Sportfit Coach Beth Baumgarten in Bike Crash at Triathlon National Championships Race

Triathlon coach Elizabeth Baumgarten of SportFit Labs in Herndon was in a serious crash today at the United States Triathlon National Championships in Cleveland, Ohio. An experienced competitor, Coach Beth was caused to crash

Herndon, Virginia athletes Beth Baumgarten & attorney Doug Landau shown before they started the practice swim on Friday before the Saturday and Sunday triathlon national championship races

reportedly due to an unmarked speed bump out on the bike course. Competing in the Olympic distance event, Baumgarten was taken to a nearby hospital for examinations, testing and x-rays for possible fracture’s to her neck, clavicle and head due to concerns for a concussion and broken bones near her spinal cord and lungs.

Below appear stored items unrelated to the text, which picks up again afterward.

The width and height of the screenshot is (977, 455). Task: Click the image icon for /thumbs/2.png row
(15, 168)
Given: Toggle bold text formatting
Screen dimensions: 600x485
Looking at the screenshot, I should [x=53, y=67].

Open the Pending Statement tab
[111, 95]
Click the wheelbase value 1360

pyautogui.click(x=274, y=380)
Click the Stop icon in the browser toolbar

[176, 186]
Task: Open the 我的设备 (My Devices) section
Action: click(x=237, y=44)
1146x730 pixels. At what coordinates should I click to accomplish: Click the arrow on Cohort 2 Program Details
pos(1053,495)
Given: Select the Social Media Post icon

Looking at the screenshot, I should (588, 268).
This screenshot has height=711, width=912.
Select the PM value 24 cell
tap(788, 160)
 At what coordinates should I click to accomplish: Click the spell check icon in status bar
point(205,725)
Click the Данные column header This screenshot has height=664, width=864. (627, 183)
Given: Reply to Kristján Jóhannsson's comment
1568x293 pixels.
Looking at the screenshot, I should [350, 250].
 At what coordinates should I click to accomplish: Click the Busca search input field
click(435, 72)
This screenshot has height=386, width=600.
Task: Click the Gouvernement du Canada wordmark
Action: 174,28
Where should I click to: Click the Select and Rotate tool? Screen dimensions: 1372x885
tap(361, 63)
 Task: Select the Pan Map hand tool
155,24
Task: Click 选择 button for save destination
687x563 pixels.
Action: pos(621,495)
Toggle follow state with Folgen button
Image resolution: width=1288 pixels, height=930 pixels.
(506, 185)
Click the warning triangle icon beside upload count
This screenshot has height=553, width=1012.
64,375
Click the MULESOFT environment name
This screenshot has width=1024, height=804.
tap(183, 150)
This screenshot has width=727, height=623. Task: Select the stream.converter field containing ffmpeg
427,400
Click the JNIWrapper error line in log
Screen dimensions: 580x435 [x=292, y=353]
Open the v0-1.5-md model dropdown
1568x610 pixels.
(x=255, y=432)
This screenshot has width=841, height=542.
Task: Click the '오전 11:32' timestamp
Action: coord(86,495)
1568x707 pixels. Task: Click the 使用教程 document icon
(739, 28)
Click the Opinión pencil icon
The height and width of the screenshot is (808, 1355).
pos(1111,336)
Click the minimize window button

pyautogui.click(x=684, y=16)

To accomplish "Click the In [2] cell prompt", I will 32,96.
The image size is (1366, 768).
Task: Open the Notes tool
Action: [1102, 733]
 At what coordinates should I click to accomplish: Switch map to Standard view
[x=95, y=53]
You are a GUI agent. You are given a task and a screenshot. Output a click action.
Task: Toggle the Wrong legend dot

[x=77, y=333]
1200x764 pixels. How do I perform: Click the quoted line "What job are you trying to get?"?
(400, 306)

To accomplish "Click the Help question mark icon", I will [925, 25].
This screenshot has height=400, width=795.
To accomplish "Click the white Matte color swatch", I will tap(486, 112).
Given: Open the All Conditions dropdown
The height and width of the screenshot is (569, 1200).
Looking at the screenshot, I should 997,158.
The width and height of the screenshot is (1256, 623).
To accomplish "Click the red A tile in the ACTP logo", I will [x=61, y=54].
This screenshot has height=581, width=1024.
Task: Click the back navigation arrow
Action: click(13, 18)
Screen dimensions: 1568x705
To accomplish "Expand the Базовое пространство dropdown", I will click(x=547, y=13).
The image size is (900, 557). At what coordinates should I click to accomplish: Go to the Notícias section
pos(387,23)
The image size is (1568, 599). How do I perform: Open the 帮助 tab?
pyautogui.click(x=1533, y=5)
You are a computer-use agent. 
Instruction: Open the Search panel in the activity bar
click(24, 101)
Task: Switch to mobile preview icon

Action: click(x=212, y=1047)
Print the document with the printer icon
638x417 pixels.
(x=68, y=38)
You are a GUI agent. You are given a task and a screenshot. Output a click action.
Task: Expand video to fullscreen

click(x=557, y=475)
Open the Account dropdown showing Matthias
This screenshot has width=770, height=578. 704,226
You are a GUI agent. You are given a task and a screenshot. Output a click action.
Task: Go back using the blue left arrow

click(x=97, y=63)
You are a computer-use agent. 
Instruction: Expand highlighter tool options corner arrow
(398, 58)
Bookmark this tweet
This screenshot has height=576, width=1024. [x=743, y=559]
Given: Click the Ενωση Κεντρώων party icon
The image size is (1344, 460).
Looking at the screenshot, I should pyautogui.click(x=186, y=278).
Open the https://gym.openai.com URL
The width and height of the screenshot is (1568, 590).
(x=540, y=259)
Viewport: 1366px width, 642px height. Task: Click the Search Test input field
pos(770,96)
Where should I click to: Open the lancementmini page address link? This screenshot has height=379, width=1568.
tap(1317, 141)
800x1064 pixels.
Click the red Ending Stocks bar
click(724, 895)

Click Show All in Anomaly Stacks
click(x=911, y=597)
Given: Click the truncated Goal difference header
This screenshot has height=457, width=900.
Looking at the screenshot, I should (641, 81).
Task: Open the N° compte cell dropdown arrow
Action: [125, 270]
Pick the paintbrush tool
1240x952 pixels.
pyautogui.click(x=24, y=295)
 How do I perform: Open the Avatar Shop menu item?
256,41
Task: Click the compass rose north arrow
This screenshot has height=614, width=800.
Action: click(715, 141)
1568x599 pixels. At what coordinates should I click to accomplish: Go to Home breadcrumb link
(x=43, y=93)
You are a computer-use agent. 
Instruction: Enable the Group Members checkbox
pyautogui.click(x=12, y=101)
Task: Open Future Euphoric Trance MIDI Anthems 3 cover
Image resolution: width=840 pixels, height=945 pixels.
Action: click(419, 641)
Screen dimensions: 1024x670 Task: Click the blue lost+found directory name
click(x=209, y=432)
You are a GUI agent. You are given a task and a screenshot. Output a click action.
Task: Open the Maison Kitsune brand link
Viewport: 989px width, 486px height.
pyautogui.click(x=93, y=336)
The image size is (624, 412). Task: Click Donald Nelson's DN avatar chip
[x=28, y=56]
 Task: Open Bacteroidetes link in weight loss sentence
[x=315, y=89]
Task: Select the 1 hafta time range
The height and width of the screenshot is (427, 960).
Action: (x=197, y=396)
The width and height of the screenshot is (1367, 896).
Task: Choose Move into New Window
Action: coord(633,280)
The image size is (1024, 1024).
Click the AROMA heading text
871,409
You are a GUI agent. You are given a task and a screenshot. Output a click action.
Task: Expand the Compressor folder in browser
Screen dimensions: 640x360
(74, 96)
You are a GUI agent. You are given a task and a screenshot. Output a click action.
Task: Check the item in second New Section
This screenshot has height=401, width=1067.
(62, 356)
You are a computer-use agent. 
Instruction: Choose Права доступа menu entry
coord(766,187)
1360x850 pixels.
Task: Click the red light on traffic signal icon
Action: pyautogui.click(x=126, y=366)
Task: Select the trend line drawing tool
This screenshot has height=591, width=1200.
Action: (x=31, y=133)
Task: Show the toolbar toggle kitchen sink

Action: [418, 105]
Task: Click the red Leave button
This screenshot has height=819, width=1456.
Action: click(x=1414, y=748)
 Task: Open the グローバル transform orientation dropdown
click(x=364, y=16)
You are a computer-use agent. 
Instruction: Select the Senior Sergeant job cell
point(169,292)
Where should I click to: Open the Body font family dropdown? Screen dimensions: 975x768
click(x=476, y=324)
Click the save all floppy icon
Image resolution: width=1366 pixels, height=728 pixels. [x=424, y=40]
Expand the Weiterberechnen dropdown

While athletes are told they are expected to be familiar with the race course, this year’s National Championships were different in several respects:

  • •  First, unlike in other years, there was no official bike ride over the course led by USAT staff.  At other venues, experienced USAT home office executives would lead large groups over the roads they would be racing on and point out key features.
  • •  Second, there was no GoPro or similar video footage online that competitors could look at beforehand to familiarize themselves with the turns, elevations and potential dangers presented by the race course.
  • •  Third, once athletes arrived in Cleveland, Ohio for the national championship, it became apparent that it would be impossible to preview much of the course on one’s own, or even in the safety of a group, as the race took place on highways that would only be closed on race day. While athletes were able to, and even encouraged to, preview the swim course on Friday and Saturday, there was no chance to do so on the bike course. The run course was predominantly on running paths at Edgewater Park, so athletes could run their own “preview,” though it was a reticulating path that was not entirely open. The bike course was mostly off-limits, other than for portions that could be driven but not ridden on one’s bicycle. This made the bike course especially difficult and dangerous to athletes from all over the country, who, in the heat of competition, would be seeing road conditions for the very first time.
SportFit Lab athletes are all smiles after finishing the National Championships Olympic distance race on Saturday. While they are all smiles at having completed the course under difficult, choppy swim conditions, windy rough pavement and dangerous roads, and hilly run conditions, they are most concerned for coach Beth Baumgarten’s health after her crash out on the Cleveland bike course

Previewing the course is not only important for race strategy, but also for safety.  Athletes want to know where there are steep hills, tight turns, rough road, hairpins and potholes. Attorney Doug Landau of the Herndon, Virginia law firm Abrams Landau attended the pre-race meeting where discussion of the course took place, but even at that meeting, there were no specific details, photographs or video, or even a PowerPoint as had been the case in the past. For national championship caliber races, the GoPro video tour is extraordinarily helpful for athletes coming from far away. At those course tours (and PowerPoint demonstrations) the USAT staff are helpful in reducing anxiety, mistakes and possible crashes. Lawyer Landau is of the opinion that the ability to preview the course safely should be a high priority for USAT at all championship races to come.

According to SportFit Coach Doug Baumgarten (Beth’s husband) there is a video of the crash, and spectators noted the danger the dark speed bump presented, with water bottles coming off bicycles that were traveling through the race course. While athletes are charged with knowledge of the course and conditions, this year’s National Championships was different than those in the recent past. It is hoped that Coach Beth makes a swift recovery and that the USAT officials will take the necessary steps to protect other athletes from avoidable dangers and preventable injury.